• _Work order_
Please reproduce, exactly as given, the lines running from the start of the data to the line containing "1024x514 pixels.", inclusive, and omit the pictures.

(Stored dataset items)
· · · · ·

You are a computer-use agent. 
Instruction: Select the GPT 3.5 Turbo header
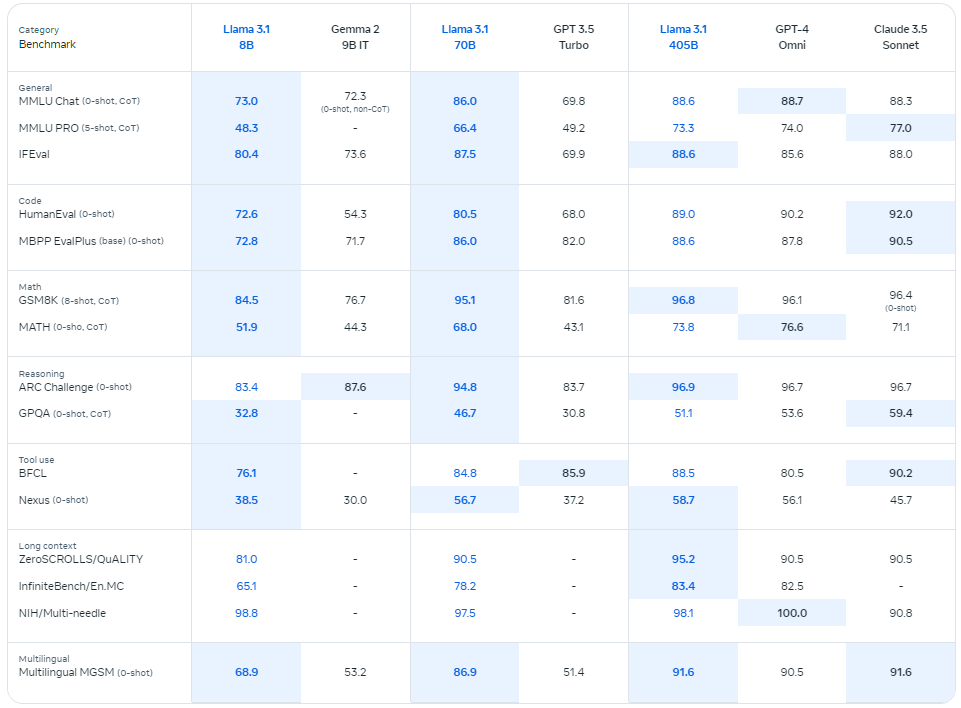574,37
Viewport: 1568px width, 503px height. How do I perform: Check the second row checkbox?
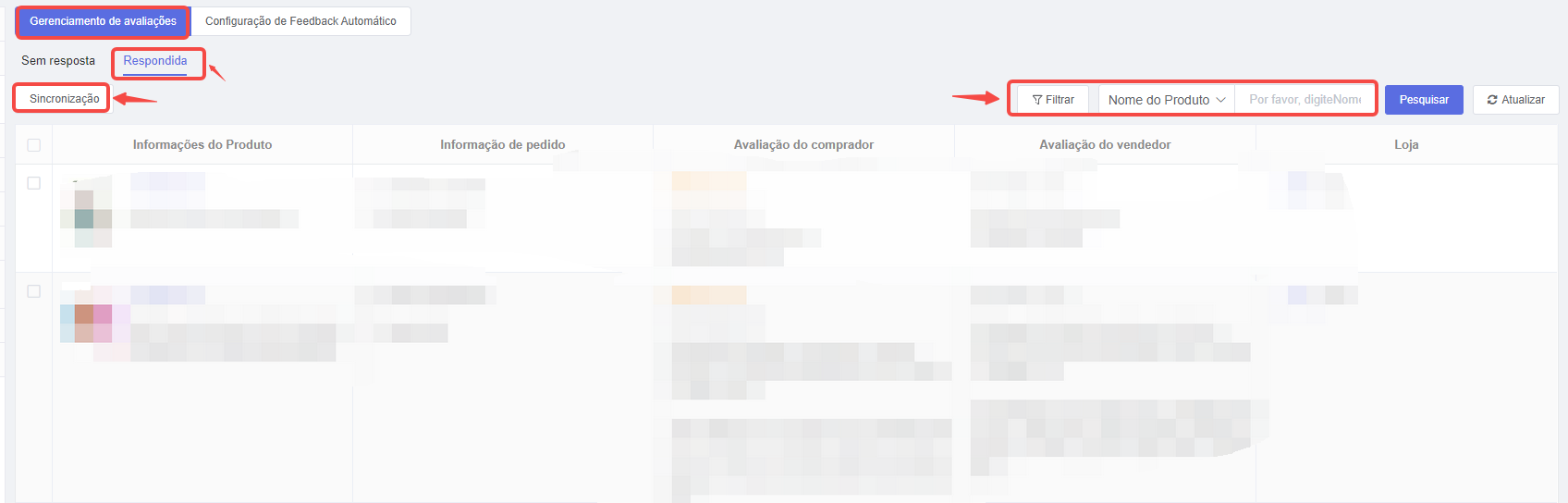tap(34, 291)
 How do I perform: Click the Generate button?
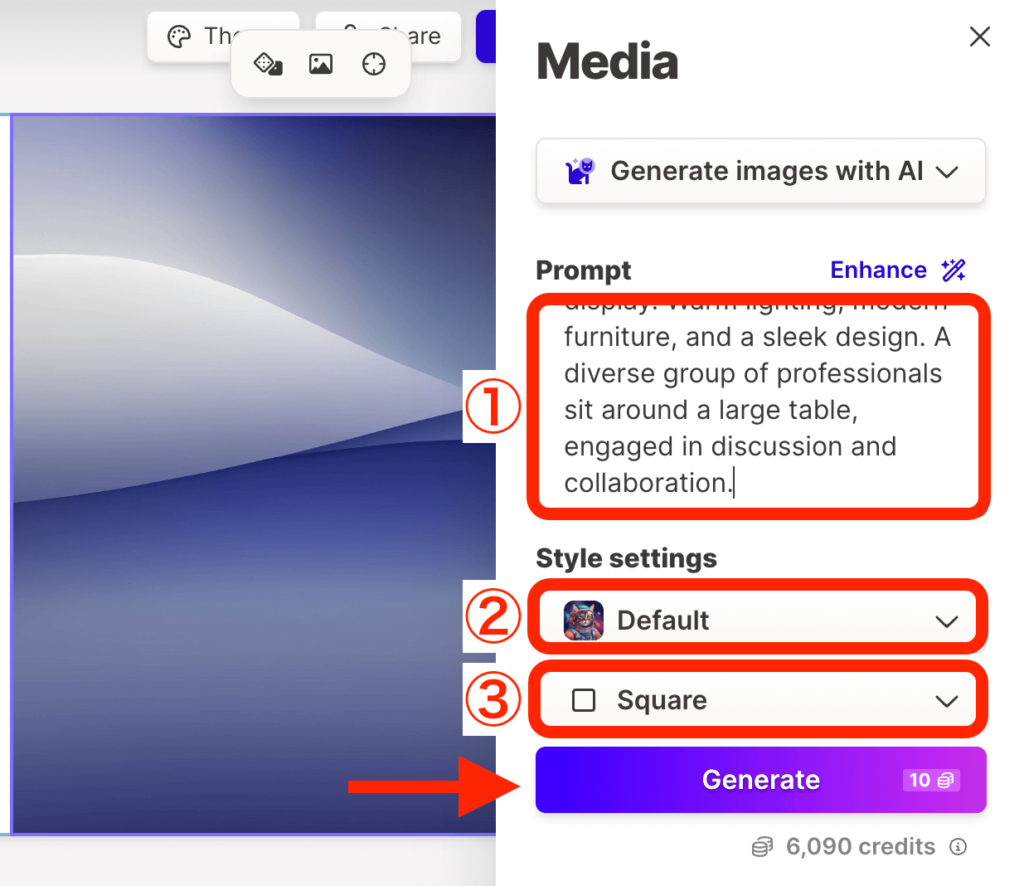point(760,780)
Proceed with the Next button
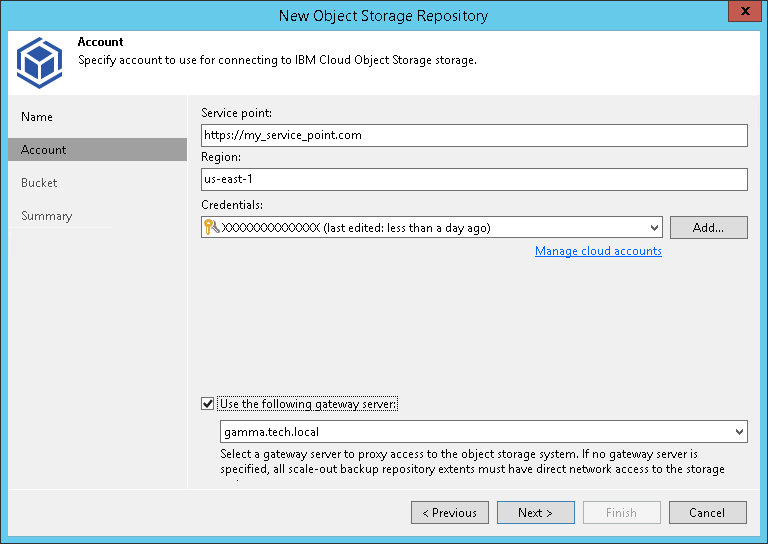This screenshot has height=544, width=768. click(x=535, y=513)
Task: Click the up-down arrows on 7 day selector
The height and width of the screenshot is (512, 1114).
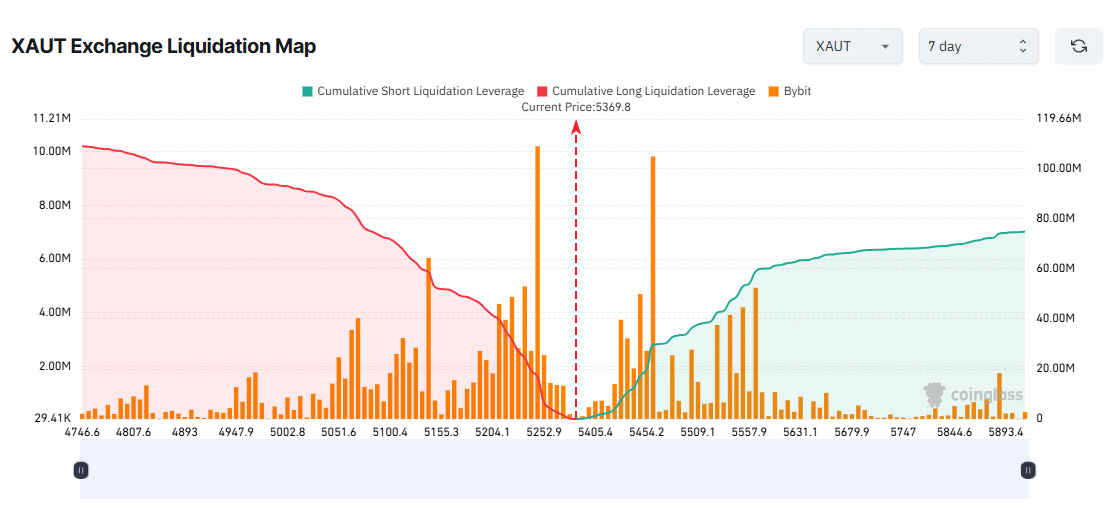Action: coord(1022,47)
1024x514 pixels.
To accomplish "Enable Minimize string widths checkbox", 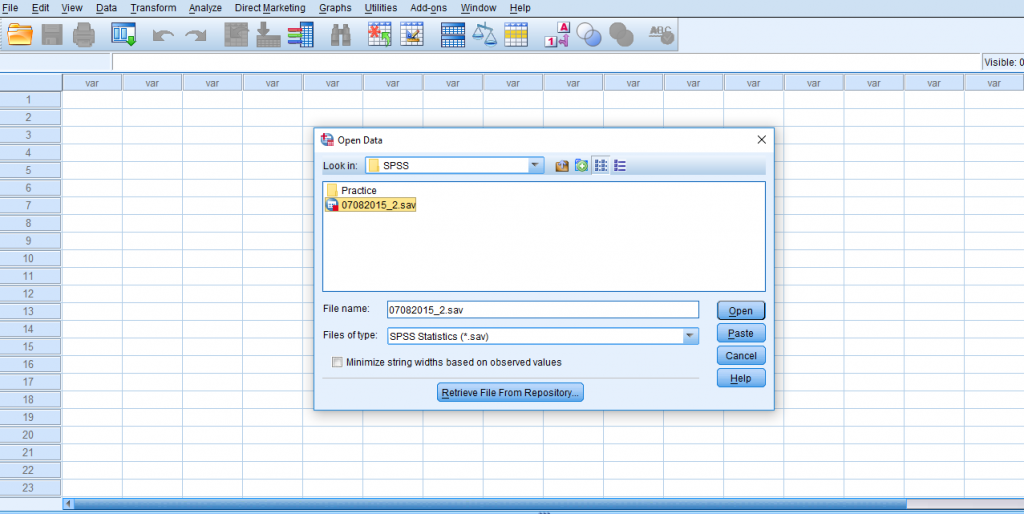I will click(337, 362).
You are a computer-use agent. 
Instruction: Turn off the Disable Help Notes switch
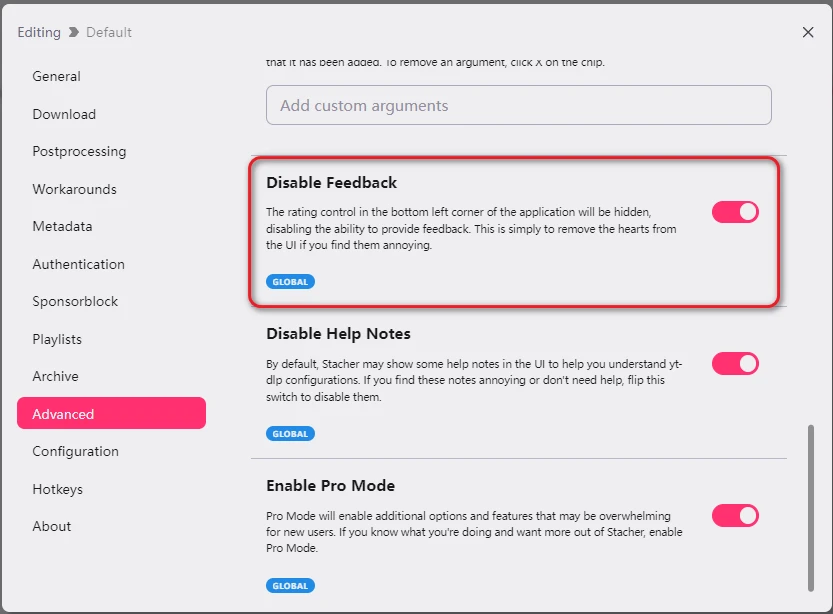735,363
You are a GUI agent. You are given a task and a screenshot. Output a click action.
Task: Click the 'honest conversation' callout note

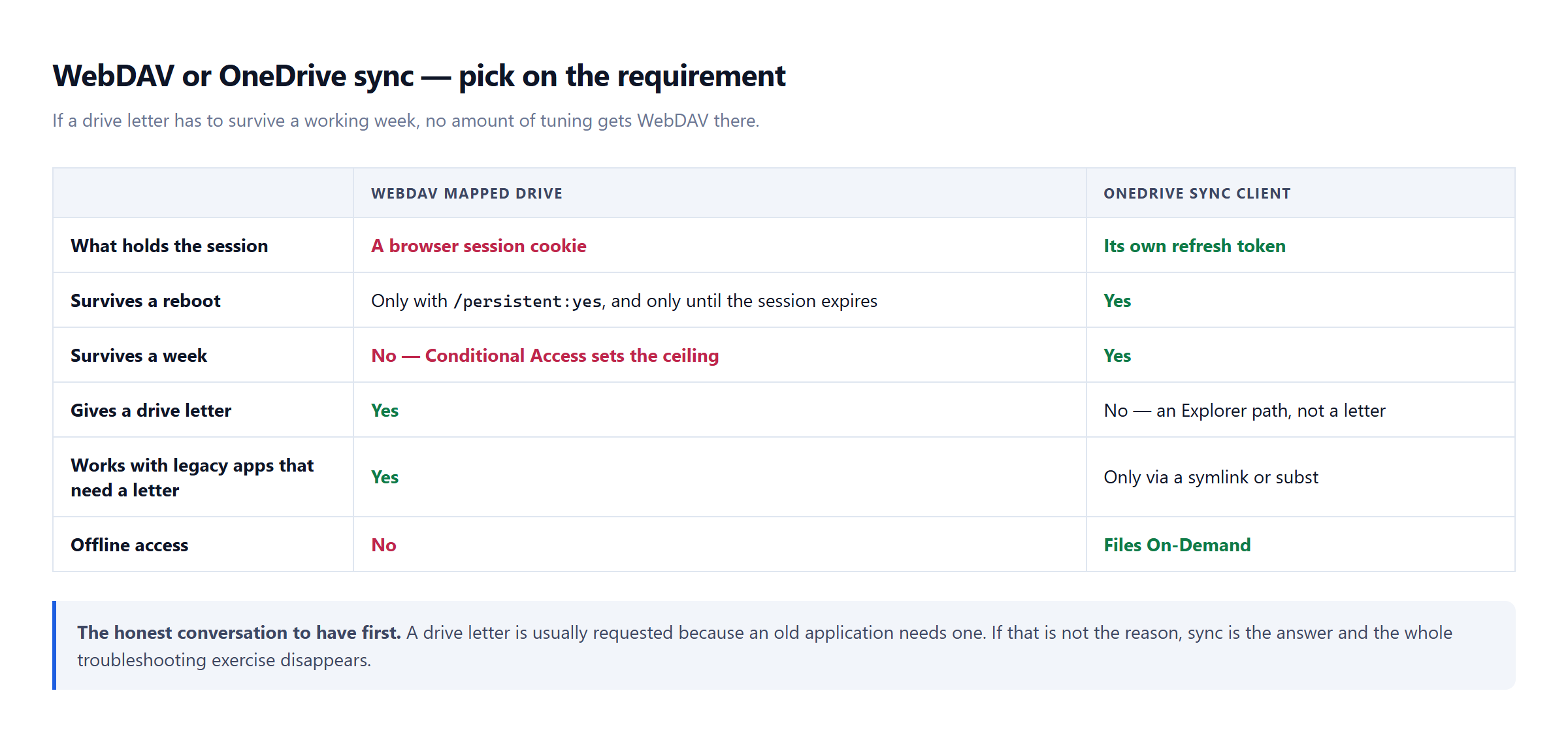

· · · · ·

• _Result of the task_
You are a computer-use agent. 
Instruction: Select the GPT 3.5 Turbo header
574,37
Viewport: 1568px width, 503px height. How do I perform: Check the second row checkbox?
tap(34, 291)
 How do I perform: Click the Generate button?
point(760,780)
Proceed with the Next button
This screenshot has height=544, width=768. click(x=535, y=513)
Task: Click the up-down arrows on 7 day selector
The height and width of the screenshot is (512, 1114).
Action: coord(1022,47)
1024x514 pixels.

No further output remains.